Alas, I'm not going to go with this.
I can understand where they're coming from of course. It's not so much from a desire to be trendy or distinctive. Rather, this fits well enough in with the church's design, from the beginning, to focus on service and meeting needs. Also, there's a bit of a taboo amongst the more disenchanted of the former conservative-Christian crowd surrounding the idea of 'church membership', given the over emphasis on it by various groups, even though, as Lewis points out, "the very word membership is of Christian origin." I understand, but I'm still not going with it.
So I though I'd take this chance to explain(partly, at least) why the concept of membership is so important to me personally, and of course, I believe, so important for all believers, though perhaps unbeknownst to them.

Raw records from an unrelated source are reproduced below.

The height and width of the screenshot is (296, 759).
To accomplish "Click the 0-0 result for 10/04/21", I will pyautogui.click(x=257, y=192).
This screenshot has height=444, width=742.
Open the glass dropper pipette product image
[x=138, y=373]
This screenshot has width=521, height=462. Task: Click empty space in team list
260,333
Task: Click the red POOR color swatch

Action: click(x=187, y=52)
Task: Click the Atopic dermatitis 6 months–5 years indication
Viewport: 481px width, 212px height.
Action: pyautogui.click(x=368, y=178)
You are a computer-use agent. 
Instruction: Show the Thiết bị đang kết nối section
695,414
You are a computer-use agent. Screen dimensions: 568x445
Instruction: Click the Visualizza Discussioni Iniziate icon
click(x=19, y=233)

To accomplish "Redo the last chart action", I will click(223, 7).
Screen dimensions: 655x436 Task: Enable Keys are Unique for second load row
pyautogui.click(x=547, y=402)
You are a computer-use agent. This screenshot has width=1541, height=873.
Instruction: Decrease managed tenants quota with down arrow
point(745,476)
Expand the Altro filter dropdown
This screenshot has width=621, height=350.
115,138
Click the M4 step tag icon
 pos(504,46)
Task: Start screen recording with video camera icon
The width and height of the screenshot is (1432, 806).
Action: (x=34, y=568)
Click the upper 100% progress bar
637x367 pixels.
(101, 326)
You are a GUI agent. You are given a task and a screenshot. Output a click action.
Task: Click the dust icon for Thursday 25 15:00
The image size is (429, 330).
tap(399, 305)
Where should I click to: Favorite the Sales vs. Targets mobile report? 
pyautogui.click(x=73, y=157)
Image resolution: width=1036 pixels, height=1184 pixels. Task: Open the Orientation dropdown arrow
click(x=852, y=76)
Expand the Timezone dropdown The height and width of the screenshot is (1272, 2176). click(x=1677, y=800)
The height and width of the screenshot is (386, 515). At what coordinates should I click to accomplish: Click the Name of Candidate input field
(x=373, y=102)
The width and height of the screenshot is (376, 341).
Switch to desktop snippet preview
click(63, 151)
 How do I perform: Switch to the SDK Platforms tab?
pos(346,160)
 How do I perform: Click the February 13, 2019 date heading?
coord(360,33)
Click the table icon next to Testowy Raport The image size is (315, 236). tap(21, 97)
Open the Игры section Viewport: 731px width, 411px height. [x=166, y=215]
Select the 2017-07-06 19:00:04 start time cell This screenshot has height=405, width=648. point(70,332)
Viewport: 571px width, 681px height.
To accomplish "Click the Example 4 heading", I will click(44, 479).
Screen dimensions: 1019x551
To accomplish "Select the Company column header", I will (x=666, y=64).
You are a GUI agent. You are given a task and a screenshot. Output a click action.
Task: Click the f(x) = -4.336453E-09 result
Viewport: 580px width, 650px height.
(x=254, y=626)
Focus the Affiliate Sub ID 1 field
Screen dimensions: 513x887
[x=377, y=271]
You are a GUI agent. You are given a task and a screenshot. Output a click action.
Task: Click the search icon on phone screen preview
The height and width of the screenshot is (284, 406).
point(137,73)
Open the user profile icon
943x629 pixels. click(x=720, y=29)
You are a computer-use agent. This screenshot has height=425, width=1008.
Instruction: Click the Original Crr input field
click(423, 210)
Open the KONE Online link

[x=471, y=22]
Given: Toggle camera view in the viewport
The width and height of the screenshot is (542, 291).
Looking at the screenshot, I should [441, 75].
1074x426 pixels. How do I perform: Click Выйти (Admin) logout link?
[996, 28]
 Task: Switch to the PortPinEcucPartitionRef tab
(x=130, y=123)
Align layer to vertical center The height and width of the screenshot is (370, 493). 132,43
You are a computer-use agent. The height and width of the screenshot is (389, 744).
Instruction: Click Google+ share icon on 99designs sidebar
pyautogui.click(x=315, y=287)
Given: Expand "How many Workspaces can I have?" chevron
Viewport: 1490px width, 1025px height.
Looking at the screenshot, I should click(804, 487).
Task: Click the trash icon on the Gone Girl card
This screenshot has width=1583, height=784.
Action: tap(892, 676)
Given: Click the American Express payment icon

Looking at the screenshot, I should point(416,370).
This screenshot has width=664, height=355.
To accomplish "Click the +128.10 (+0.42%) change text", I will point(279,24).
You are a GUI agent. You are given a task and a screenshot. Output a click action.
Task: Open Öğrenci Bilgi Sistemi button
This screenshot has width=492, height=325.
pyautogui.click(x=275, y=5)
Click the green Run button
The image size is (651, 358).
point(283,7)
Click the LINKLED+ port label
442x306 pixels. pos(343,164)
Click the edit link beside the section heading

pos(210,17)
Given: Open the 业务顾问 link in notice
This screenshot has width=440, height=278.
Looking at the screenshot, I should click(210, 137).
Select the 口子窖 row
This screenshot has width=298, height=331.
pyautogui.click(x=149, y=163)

Membership is indeed a Christian term, at least in origin, having taken on a broader, secular meaning today. It comes from, among other places, Paul's first letter to the church at Corinth in chapter 12, amdist a discussion on spiritual gifts. The apostle concludes there: Now you are the body of Christ and individually members of it. (:27) The Greek word here translated "members" is melos, translated into Latin as membra, which literally means 'limbs' and is, of course, where we get the English word member from. Paul is not talking here about 'members' as we think of them today, names on a roll or something to that effect, but of parts of a body; he is trying to explain to the Corinthians that they are somehow the actual body of Christ.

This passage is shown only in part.